With cloud hosting, on the other hand, your website does not have a physical claim to any hardware or location. Rather, a cloud host is like a pooled resource of processors, hard disks, file services and other web services. You can draw upon these resources on an as needed basis. They are always there if you need them, and when they are not, you don’t pay for them. In a sense, it’s a bit like being hooked up to the public utilities and having water, gas and electricity pumped to your house as needed, rather than stockpiling your own gas, private well and generator.
Costs: Cloud Hosting vs. Dedicated Servers
Depending on the size of your business and how you use cloud hosting, cloud hosting may save you money over a dedicated server. Most cloud hosting website servers follow a utility-based pricing structure. This is in contrast to a dedicated server, where you pay a flat monthly fee for a certain allotment of storage and bandwidth. With cloud hosting, your monthly billing is flexible and commensurate with your usage. If you have more traffic one month, then you’ll pay more. If you reduce your bandwidth—either by having less traffic or optimizing your website—you’ll pay less.
For the average website with steady, predictable traffic, cloud hosting usually is not cost competitive. But for sites that regularly, yet unpredictably, experience massive spikes in traffic, cloud hosting can save a significant amount of money.
Cloud Hosting: Is it Secure? Is it Reliable?
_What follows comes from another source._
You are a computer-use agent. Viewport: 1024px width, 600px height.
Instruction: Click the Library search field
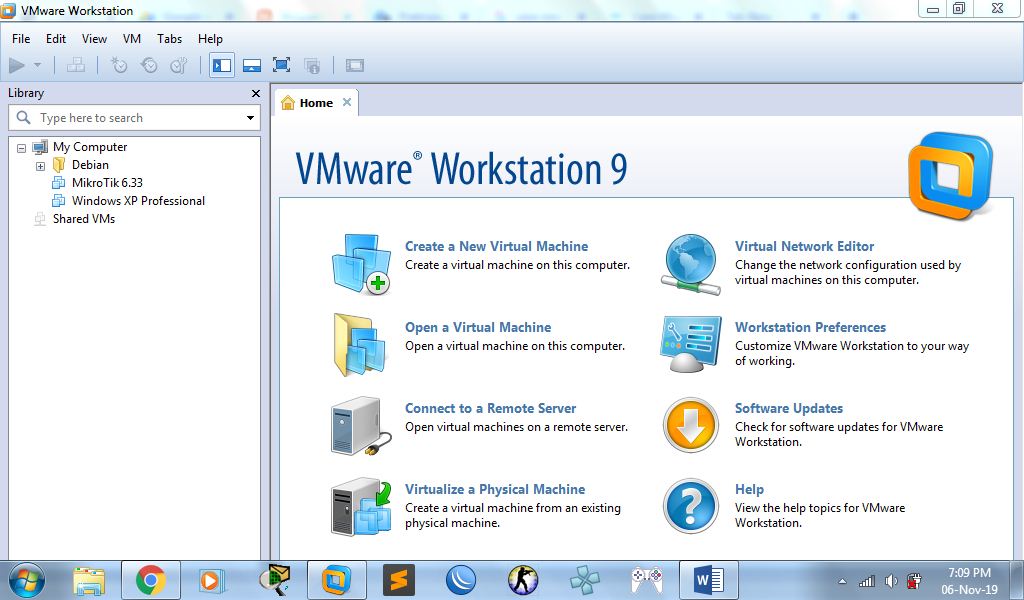click(x=130, y=117)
Most people who are new to cloud hosting have questions about the reliability and security of cloud hosting. After all, you are, in a sense, relinquishing some control over where your data ends up. Just as a hacker may have access to other accounts after exploiting a security loophole in a shared website server, so too would the liabilities be increased for cloud hosting, the rationale goes. With a dedicated server, keeping unwanted visitors out of your secure files is mostly a matter of installing a firewall. But with cloud hosting, where files regularly leap from machine-to-machine through the vast networked cloud, firewalls are not viable. Instead, ensuring security of your files falls upon your host and their internal controls for authorizations and user level access. So far, the track record for cloud hosting has been very good—but security experts remain wary and discussions on the security and reliability of the cloud continue.
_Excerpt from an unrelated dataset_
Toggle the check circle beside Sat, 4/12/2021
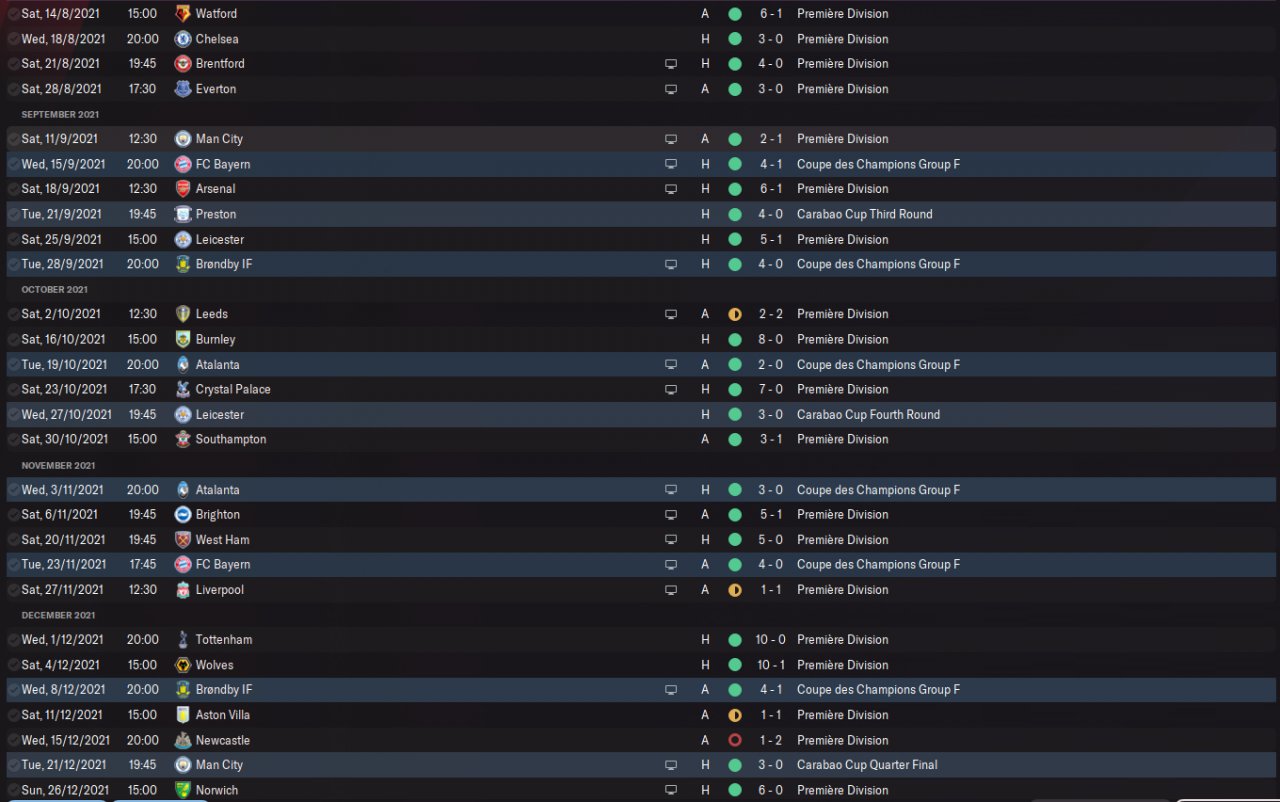 coord(13,665)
Is Cloud Hosting Right for Me?
This is another tough question. The best way to understand if cloud hosting is cost-effective solution for you is to approach a couple different hosts and ask them to crunch the numbers and make a case. In general, if you don’t feel like you have a need for a solution—i.e. you do not find yourself struggling with scalability and tackling traffic spikes—then you may not need cloud computing. But if you are looking for a flexible solution, cloud hosting may work for you. We recommend looking into offers from a couple different types of website server companies—including grid hosting, cloud hosting, shared hosting, virtual private server hosting, content delivery networks and others. Each has a different set of pros and cons which will apply differently to your needs.